─── STORED RECORDS ───

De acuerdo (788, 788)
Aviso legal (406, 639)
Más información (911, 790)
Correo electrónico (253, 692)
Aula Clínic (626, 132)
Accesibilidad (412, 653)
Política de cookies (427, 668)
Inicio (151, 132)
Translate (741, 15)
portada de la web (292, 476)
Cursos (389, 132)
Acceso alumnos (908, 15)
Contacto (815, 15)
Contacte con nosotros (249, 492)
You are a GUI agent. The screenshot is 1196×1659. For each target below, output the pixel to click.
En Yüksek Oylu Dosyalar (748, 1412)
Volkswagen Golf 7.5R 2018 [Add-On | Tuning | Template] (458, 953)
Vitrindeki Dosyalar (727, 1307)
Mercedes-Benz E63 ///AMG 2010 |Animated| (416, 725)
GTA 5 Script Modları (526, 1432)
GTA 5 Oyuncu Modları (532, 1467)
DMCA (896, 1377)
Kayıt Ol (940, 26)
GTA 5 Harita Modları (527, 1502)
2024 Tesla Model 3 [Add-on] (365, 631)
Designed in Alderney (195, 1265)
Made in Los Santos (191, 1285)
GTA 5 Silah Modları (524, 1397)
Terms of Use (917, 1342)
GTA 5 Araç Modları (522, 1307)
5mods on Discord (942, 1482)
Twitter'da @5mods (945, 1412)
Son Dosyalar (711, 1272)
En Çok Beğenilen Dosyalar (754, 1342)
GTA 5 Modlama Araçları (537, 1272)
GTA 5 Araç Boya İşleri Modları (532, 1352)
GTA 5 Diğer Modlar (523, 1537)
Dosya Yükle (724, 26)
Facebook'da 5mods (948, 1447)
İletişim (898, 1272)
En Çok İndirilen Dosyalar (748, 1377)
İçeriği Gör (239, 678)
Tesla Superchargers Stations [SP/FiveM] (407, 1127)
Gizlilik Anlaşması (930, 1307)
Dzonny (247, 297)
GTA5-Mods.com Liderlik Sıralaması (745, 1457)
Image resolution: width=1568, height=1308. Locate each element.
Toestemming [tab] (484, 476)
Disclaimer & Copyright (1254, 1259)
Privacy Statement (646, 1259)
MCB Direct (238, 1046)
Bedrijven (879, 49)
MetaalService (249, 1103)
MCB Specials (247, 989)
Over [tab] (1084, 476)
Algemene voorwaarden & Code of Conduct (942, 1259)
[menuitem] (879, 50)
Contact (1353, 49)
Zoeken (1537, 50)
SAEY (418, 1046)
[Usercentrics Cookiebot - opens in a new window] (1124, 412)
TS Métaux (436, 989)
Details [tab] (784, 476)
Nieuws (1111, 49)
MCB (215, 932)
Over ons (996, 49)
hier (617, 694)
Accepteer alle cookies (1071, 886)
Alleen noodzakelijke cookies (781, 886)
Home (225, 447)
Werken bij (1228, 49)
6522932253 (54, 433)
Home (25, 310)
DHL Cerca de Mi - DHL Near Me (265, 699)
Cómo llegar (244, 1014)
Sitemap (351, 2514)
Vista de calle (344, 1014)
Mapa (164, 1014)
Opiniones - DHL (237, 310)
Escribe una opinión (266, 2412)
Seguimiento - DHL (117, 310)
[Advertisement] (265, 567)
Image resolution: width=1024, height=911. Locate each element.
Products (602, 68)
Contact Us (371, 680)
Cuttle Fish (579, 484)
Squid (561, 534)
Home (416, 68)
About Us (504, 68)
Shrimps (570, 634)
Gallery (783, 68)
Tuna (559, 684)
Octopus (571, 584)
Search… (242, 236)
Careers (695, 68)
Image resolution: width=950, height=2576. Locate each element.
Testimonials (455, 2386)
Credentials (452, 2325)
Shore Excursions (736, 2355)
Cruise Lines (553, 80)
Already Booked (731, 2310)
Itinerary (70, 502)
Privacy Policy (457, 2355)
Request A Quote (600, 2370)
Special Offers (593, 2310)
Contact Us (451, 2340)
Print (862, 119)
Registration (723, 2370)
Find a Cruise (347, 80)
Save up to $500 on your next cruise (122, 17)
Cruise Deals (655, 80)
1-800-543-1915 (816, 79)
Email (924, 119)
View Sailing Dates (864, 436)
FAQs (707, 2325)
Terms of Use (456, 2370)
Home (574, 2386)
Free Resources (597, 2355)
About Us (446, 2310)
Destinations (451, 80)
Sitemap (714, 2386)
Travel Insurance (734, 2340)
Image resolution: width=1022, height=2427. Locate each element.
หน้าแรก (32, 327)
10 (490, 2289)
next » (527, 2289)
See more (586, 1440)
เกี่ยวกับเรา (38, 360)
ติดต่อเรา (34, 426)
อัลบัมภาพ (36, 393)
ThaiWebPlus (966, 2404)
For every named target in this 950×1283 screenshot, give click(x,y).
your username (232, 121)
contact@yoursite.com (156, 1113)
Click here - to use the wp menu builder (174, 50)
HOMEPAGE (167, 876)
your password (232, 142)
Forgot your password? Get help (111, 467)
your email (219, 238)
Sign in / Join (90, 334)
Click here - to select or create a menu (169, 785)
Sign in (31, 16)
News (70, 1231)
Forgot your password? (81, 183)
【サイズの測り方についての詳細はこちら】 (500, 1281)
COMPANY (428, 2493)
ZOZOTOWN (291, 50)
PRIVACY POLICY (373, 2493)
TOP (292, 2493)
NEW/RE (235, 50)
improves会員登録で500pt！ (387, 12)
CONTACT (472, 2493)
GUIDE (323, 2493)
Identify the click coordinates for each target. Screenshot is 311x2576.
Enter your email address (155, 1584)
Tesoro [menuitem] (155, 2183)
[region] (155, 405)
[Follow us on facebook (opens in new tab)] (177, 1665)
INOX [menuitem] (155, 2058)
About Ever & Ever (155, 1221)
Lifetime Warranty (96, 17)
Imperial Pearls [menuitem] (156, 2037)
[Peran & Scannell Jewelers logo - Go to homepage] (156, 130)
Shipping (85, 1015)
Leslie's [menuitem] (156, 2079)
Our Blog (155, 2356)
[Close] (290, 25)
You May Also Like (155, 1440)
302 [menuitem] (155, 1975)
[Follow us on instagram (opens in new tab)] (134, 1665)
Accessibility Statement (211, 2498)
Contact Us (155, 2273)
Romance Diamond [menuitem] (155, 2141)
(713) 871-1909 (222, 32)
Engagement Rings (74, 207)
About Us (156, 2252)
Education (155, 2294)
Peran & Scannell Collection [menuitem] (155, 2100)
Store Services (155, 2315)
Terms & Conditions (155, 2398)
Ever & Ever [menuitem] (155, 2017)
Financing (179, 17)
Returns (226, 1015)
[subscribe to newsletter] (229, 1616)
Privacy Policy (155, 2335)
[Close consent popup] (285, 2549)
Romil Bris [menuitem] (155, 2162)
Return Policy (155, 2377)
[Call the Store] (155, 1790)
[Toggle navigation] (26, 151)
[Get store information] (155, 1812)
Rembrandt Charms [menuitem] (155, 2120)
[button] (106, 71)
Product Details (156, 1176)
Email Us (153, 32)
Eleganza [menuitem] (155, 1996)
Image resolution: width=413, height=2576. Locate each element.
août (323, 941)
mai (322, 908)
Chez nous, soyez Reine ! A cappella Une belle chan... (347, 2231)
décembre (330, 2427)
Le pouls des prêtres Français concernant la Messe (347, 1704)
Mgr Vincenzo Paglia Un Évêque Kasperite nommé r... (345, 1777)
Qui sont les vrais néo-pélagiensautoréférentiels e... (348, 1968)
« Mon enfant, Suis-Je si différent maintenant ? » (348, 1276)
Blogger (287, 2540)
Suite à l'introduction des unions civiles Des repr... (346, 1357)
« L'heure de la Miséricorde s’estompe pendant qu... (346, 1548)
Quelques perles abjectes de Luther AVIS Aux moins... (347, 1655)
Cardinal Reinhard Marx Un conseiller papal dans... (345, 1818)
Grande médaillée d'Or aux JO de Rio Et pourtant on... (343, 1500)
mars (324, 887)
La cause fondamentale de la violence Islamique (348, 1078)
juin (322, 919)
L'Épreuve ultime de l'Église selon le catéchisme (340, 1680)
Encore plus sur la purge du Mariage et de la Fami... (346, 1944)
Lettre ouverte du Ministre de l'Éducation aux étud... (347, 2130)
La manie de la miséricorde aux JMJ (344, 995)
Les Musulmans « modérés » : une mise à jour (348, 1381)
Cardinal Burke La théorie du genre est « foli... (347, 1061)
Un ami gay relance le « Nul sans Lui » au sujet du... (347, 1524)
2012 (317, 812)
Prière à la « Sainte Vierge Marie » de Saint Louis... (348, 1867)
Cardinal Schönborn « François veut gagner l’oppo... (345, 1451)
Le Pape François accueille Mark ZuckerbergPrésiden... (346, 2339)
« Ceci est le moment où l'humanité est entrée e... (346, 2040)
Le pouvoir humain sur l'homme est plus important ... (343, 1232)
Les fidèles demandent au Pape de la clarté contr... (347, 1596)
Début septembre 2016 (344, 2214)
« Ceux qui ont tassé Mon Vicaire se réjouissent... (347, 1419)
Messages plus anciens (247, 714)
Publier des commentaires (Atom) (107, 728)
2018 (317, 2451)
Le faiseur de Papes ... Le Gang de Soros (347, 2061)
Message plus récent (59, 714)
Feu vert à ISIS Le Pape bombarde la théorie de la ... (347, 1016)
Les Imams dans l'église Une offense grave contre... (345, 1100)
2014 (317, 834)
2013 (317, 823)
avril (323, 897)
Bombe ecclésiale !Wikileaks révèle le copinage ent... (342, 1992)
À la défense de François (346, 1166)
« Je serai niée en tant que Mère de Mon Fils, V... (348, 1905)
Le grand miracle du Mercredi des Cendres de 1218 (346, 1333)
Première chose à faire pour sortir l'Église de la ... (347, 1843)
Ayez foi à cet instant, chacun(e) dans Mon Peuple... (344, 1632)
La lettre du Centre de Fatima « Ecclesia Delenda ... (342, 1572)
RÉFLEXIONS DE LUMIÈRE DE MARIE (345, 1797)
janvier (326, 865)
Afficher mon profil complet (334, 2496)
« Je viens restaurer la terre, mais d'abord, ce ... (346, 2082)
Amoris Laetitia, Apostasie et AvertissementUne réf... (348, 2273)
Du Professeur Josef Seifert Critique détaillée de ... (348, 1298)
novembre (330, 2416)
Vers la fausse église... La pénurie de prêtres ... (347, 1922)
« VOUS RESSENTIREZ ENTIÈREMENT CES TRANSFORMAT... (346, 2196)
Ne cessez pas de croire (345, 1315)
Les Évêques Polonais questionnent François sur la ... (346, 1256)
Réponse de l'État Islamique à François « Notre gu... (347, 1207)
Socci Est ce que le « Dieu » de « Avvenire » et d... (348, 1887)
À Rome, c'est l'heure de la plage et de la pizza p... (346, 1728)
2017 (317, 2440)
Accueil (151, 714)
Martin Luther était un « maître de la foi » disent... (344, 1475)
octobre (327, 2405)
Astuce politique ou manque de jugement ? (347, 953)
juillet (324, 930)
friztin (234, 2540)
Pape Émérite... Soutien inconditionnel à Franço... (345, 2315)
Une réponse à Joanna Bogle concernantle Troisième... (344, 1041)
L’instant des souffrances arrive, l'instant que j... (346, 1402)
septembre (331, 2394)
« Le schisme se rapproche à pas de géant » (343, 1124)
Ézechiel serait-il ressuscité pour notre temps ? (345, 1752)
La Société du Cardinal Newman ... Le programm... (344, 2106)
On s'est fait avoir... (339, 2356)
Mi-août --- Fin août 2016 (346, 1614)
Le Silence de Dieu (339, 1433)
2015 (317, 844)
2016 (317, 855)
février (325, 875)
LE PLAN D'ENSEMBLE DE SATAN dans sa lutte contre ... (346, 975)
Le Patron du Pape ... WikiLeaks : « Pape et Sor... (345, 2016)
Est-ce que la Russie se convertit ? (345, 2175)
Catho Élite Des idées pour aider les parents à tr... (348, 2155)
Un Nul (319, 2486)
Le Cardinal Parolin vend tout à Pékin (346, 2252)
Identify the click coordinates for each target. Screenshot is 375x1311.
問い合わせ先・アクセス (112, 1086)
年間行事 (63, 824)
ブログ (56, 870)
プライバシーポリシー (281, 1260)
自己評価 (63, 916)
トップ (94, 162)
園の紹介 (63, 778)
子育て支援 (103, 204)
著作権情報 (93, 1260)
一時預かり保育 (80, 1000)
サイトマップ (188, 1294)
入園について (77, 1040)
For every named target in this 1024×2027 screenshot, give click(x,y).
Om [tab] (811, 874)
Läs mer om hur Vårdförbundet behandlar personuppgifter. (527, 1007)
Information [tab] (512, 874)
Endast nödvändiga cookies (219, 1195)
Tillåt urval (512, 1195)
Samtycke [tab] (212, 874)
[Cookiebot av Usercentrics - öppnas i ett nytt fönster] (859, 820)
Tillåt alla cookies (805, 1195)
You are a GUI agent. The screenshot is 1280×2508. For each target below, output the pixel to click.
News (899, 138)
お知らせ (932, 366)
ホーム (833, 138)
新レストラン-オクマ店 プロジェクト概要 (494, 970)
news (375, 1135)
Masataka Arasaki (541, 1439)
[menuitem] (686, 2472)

───

[TASK OBJECTIVE]:
Rewrite the entries from the start of the records through the line containing "Cursos (389, 132)" as a Markdown table with the columns "Row" and "Line", numbering each row and leaving out blank lines.

[TASK ANSWER]:
| Row | Line |
|---|---|
| 1 | De acuerdo (788, 788) |
| 2 | Aviso legal (406, 639) |
| 3 | Más información (911, 790) |
| 4 | Correo electrónico (253, 692) |
| 5 | Aula Clínic (626, 132) |
| 6 | Accesibilidad (412, 653) |
| 7 | Política de cookies (427, 668) |
| 8 | Inicio (151, 132) |
| 9 | Translate (741, 15) |
| 10 | portada de la web (292, 476) |
| 11 | Cursos (389, 132) |